### SOURCE EXCERPT
>> START

Any more suggestions on choosing delta streamer?
was (Author: xingxpan):
[~vinoth]
I thought it's because of that delta streamer too aggressive too, so I add the
throttle param to control this, and it helped.
now the issue is:
I do significantly reduce requests count by set delta streamer *throttle to 5
seconds*.
* when there is *nothing* coming from kafka, request matrix looks acceptable
both in data source writer way and delta streamer way.
* But if I have kafka input streaming like 10 records per second, I found that
even if I set the 5 seconds throttle, writing hudi with delta stream will cause
10 times more request than do it in data source writer way.
so I would choose data source writer anyway since in this way I always save
requests count.
so now I am wondering what are the pro and cons for me to choose between spark
datasource and delta streamer.
as far as I can see, in my scenario, if I use delta streamer:
* Delta streamer can help ingested data from kafka
* It have a self managed checkpoint.
* I can set the compaction job weight
and if I use spark data source writer:
* I have more control of my code, I can have my own kafka ingestion
implementation
* I will save money :) (still costs lower if delta streamer have a throttle
control for now)
so if currently if I can't make two request matrix on the same level, I'd use
data source writer.
Any more suggestions on choosing delta streamer?

>> END

### DATA SHOWN
>> START

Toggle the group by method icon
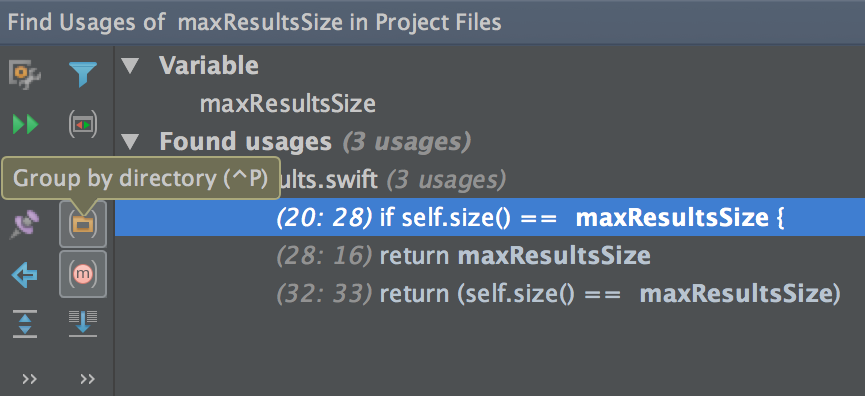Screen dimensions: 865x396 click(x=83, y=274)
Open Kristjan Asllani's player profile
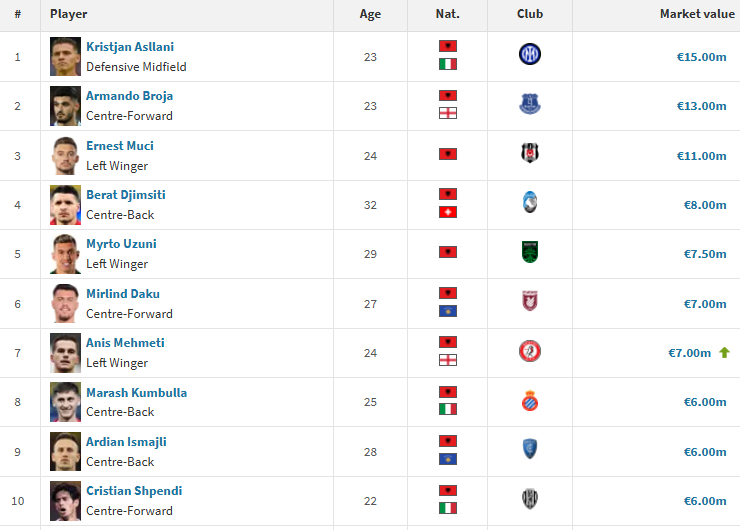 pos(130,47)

>> END

### WHAT IS ASKED
(a) Do these statements agree with the delta streamer comment? Answer yes or no for each, and quote the words from the comment that decide it.
(i) With Kafka input of about 10 records per second, writing with the delta streamer caused 10 times more requests than the data source writer.
(ii) The data source writer is listed as having a self-managed checkpoint.
(iii) If the two request levels cannot be brought to the same level, the writer would use the data source writer.
(b) Answer these questions from the delta streamer comment, one per line.
(i) What did the writer add to control how aggressive the delta streamer was?
(ii) With the spark data source writer, whose Kafka ingestion implementation can the writer have?
(iii) The weight of which job can be set when using the delta streamer?
(c) Extend the delta streamer comment by writing what comes after its last sentence.

### ANSWERS GIVEN
(a)
(i) Yes: "writing hudi with delta stream will cause 10 times more request than do it in data source writer way"
(ii) No: "if I use delta streamer:" … "It have a self managed checkpoint."
(iii) Yes: "if I can't make two request matrix on the same level, I'd use data source writer."

(b)
(i) The throttle param.
(ii) The writer's own.
(iii) The compaction job.

(c)
> Provide ability to throttle DeltaStreamer sync runs
> ---------------------------------------------------
>
> Key: HUDI-269
> URL: https://issues.apache.org/jira/browse/HUDI-269
> Project: Apache Hudi (incubating)
> Issue Type: Improvement
> Components: deltastreamer
> Reporter: Balaji Varadarajan
> Assignee: Xing Pan
> Priority: Major
> Labels: pull-request-available
> Fix For: 0.5.0
>
> Attachments: hudi_request_test.tar.gz,
> image-2019-09-25-08-51-19-686.png, image-2019-09-26-09-02-24-761.png
>
> Time Spent: 10m
> Remaining Estimate: 0h
>
> Copied from [https://github.com/apache/incubator-hudi/issues/922]
> In some scenario in our cluster, we may want delta streamer to slow down a
> bit.
> so it's nice to have a parameter to control the min sync interval of each
> sync in continuous mode.
> this param is default to 0, so this should not affect current logic.
> minor pr: [#921|https://github.com/apache/incubator-hudi/pull/921]
> the main reason we want to slow it down is that aws s3 is charged by s3
> get/put/list requests. we don't want to pay for too many requests for a
> really slow change table.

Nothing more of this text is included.